*** Opening EXERCISE MATERIAL ***

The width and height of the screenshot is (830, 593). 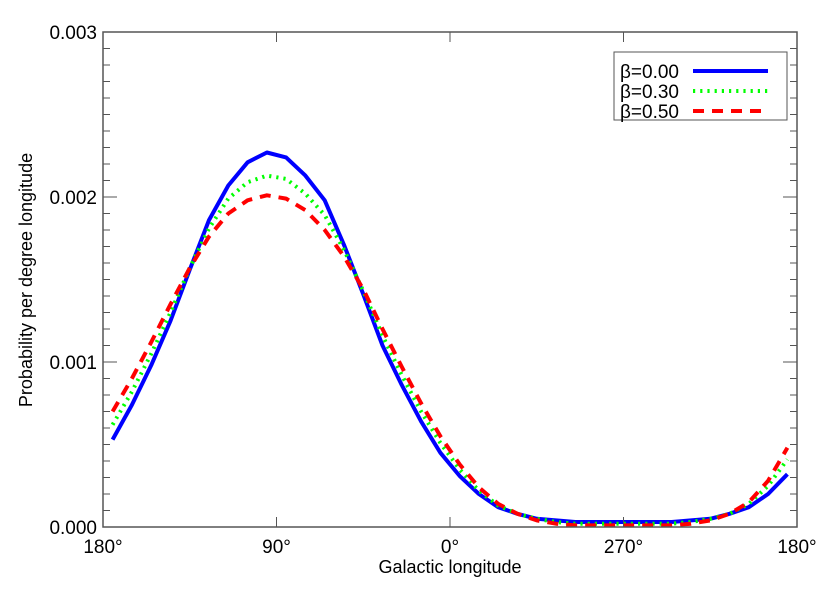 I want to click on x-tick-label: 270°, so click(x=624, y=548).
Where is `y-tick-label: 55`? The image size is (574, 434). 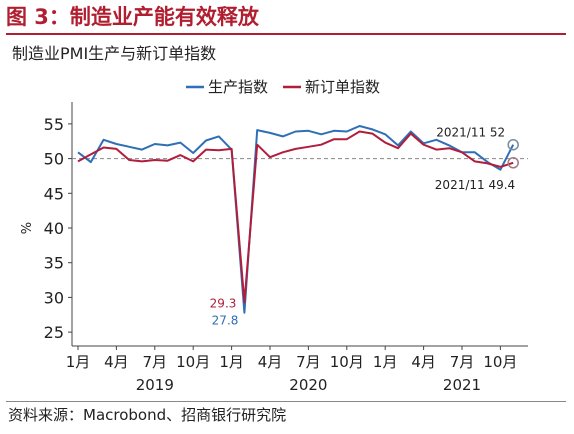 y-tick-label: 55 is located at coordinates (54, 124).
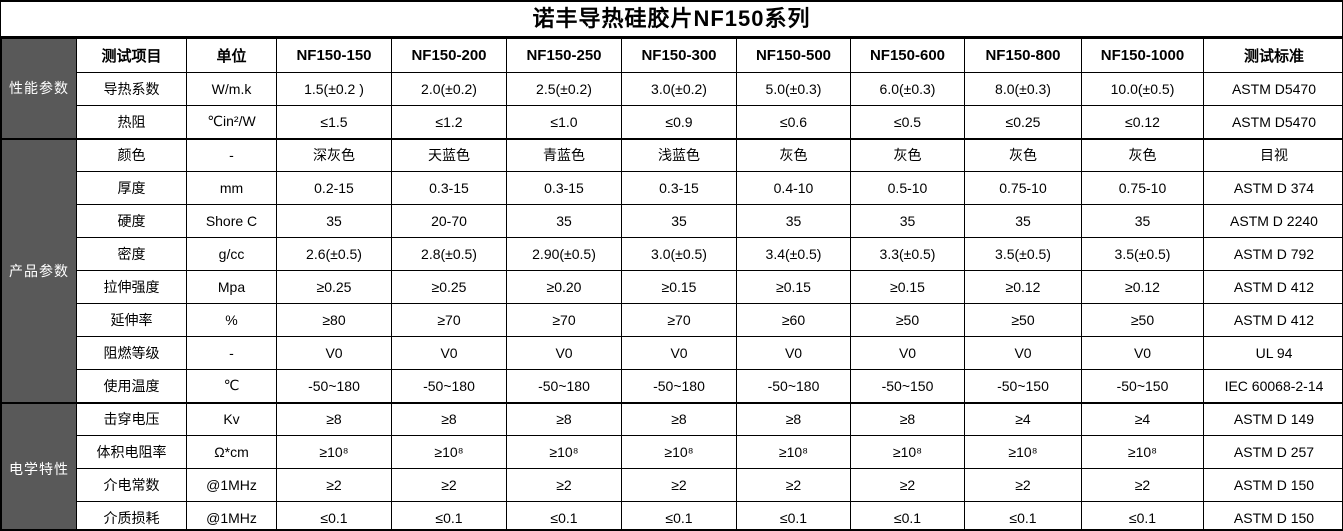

*** Closing EXERCISE MATERIAL ***
*** Opening EXERCISE MATERIAL ***

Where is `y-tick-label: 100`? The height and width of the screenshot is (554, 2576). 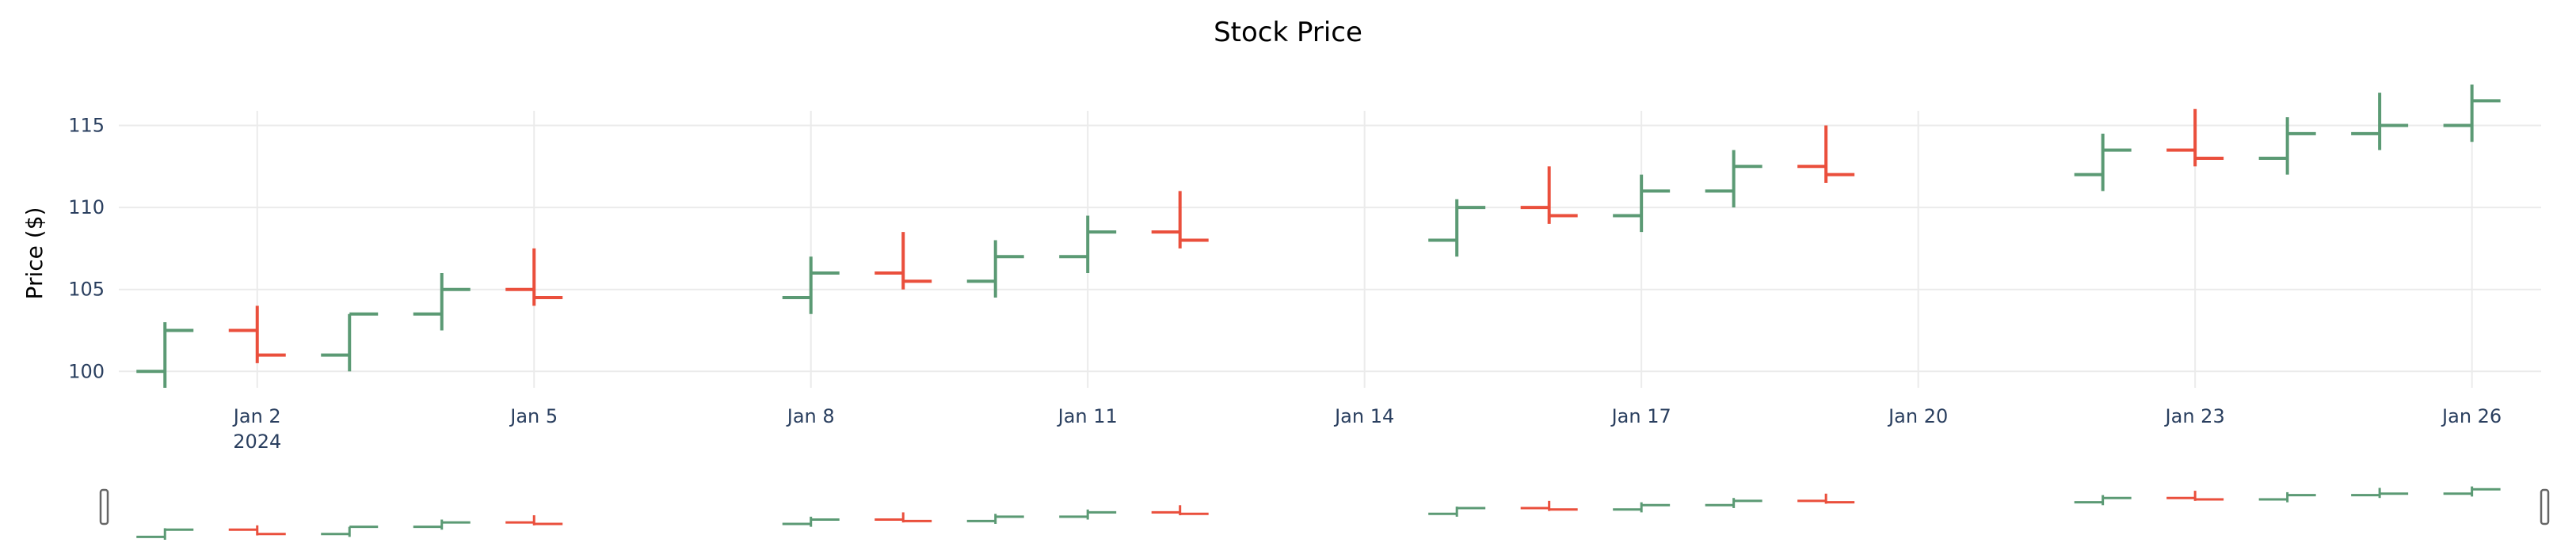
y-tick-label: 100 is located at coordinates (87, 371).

*** Closing EXERCISE MATERIAL ***
*** Opening EXERCISE MATERIAL ***

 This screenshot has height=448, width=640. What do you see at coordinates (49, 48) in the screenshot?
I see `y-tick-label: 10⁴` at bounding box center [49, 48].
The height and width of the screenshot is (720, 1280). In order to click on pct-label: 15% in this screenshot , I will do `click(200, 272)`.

*** Closing EXERCISE MATERIAL ***

(EXERCISE REQUIREMENTS):
Copy out the data from the line that contains "This screenshot has" down through the line that contains "The height and width of the screenshot is (720, 1280).", changing "In order to" to "To" and leaving everything else the same.

(EXPECTED ANSWER):
 This screenshot has height=448, width=640. What do you see at coordinates (49, 48) in the screenshot?
I see `y-tick-label: 10⁴` at bounding box center [49, 48].
The height and width of the screenshot is (720, 1280). To click on pct-label: 15% in this screenshot , I will do `click(200, 272)`.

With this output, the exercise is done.